# 8 Built-in predicates

There are a few built-in predicates. These cannot be redefined. The following arithmetic predicates are predefined:

• X < Y, where X and Y must be ground arithmetic expressions when called, is true if the value of X is less than the value of Y.
• X > Y, where X and Y must be ground arithmetic expressions when called, is true if the value of X is greater than the value of Y.
• X =< Y, where X and Y must be ground arithmetic expressions when called, is true if the value of X is less than or equal to the value of Y.
• X >= Y, where X and Y must be ground arithmetic expressions when called, is true if the value of X is greater than or equal to the value of Y.
• X =\= Y, where X and Y must be ground arithmetic expressions when called, is true if the value of X is different to the value of Y.
• V is E where E must be a ground arithmetic expression when called. This is true if expression E evaluates to V.
• number(N), where N is ground is true if N is a number.

Arithmetic expressions can either be numbers or of the form (E1+E2), (E1-E2), (E1*E2), (E1/E2), sin(E), log(E), etc.

Example.

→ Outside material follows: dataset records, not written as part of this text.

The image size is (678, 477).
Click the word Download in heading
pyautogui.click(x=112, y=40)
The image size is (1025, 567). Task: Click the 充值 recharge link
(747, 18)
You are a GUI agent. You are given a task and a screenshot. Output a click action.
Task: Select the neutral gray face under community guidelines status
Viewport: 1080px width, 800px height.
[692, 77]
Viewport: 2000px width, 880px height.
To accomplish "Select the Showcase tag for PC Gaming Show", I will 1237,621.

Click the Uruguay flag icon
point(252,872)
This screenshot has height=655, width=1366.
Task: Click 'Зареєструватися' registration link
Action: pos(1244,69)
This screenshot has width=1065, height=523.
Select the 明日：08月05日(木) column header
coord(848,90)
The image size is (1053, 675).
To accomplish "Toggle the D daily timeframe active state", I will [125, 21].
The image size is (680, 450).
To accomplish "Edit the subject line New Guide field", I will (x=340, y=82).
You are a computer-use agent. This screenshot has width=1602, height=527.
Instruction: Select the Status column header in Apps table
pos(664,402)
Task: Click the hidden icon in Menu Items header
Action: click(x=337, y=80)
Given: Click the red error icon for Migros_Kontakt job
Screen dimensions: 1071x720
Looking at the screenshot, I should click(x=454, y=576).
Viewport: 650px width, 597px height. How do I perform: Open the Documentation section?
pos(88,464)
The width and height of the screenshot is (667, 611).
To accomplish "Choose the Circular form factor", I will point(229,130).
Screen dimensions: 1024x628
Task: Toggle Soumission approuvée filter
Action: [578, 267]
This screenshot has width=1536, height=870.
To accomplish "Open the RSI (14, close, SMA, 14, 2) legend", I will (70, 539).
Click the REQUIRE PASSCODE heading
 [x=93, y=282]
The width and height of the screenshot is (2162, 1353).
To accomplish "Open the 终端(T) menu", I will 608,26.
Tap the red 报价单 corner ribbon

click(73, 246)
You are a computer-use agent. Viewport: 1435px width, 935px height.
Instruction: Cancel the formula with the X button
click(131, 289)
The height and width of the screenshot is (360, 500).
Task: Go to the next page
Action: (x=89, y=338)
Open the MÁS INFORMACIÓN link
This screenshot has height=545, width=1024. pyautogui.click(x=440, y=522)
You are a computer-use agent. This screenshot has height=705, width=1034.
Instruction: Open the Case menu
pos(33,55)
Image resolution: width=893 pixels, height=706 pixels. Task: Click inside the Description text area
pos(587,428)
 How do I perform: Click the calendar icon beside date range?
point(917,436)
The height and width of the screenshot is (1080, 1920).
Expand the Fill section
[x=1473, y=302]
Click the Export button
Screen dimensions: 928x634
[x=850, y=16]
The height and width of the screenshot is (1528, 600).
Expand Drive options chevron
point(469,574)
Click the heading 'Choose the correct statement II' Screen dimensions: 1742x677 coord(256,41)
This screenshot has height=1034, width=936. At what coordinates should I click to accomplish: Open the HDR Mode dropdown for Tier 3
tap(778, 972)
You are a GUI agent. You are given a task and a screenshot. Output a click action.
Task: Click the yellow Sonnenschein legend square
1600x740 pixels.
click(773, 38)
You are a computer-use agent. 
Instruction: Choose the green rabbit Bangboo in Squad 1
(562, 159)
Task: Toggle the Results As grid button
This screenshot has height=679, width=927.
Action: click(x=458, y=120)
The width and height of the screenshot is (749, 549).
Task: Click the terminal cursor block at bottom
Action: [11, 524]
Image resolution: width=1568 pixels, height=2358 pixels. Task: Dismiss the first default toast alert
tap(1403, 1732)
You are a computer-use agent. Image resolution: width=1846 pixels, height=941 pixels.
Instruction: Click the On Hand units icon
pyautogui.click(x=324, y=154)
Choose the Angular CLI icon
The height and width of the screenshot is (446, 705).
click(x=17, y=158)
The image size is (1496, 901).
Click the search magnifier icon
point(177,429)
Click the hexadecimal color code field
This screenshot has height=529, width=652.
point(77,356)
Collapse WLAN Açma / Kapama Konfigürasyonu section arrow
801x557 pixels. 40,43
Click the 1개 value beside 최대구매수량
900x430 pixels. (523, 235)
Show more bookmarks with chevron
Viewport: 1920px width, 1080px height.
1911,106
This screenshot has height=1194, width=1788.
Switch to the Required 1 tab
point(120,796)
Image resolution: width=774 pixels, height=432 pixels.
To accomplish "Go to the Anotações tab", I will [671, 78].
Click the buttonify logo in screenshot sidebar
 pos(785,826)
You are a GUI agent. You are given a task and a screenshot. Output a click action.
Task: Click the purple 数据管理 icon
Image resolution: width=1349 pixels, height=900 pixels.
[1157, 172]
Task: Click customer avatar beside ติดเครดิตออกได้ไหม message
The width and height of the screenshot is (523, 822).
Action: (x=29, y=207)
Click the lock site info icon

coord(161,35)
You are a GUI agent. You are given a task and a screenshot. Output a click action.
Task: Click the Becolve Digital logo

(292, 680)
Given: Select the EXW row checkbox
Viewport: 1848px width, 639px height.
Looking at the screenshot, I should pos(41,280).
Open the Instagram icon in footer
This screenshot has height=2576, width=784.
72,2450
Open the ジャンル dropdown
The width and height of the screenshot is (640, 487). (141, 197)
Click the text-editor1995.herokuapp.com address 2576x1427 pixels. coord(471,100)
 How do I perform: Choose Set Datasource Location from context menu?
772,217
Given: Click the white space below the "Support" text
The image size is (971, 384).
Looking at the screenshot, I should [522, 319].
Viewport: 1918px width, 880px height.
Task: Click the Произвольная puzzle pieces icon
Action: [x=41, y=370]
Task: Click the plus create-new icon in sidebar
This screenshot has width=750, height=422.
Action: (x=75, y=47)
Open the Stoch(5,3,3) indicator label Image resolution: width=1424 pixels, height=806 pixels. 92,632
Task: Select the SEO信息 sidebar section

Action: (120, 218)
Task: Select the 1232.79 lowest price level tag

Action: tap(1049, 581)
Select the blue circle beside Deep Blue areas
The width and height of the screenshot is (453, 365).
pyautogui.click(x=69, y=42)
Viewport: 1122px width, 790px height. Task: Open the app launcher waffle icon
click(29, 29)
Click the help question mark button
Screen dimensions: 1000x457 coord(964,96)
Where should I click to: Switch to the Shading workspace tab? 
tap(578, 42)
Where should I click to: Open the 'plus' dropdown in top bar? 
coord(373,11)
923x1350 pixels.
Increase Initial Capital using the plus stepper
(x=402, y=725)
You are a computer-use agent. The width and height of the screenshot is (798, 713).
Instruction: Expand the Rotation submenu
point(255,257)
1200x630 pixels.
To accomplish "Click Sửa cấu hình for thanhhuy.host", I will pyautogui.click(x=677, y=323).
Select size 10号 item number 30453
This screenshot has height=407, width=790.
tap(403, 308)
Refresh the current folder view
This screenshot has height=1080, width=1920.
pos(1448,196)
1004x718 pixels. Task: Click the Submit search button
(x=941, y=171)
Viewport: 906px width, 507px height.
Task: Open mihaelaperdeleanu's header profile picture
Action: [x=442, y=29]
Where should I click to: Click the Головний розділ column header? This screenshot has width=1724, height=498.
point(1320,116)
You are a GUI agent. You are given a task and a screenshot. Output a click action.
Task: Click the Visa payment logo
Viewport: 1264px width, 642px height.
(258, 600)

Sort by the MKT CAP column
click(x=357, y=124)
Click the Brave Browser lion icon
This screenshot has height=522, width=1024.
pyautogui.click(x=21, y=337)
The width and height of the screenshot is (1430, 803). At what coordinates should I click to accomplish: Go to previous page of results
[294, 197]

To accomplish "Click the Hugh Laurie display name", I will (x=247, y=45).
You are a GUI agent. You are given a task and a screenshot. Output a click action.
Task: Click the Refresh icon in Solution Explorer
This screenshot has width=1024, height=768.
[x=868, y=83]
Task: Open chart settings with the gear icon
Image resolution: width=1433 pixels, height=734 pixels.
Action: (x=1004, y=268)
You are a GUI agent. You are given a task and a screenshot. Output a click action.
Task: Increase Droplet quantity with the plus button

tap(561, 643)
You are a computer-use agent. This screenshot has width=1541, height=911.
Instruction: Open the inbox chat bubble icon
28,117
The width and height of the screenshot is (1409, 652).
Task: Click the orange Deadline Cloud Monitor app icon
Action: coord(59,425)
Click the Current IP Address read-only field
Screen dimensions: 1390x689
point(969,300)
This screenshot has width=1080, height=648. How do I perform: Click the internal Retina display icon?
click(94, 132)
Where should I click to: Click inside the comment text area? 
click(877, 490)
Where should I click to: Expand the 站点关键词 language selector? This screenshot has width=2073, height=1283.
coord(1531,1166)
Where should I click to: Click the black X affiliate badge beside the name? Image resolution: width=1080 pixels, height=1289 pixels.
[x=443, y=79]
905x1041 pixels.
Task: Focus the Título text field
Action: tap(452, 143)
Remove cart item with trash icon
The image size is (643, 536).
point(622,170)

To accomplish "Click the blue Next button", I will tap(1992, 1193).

The following shows a simple use of is and >. It shows how we can use variables in the expressions, as long as they are bound before (to the left) they are used.
```ailog: ask X is 3+4*5 & X*2 > 11*3.
Answer: 23 is 3+4*5 & 23*2>11*3.
```

The restriction that the arithmetic expressions must be ground when called is severe, and probably won't be fixed in future implementations.

There is one non-arithmetic comparison:

• `X \= Y` true if X and Y denote different objects under the unique names assumption.

X and Y must be bound enough to determine whether they can be unified. (Delaying is not implemented). This may be fixed in future versions.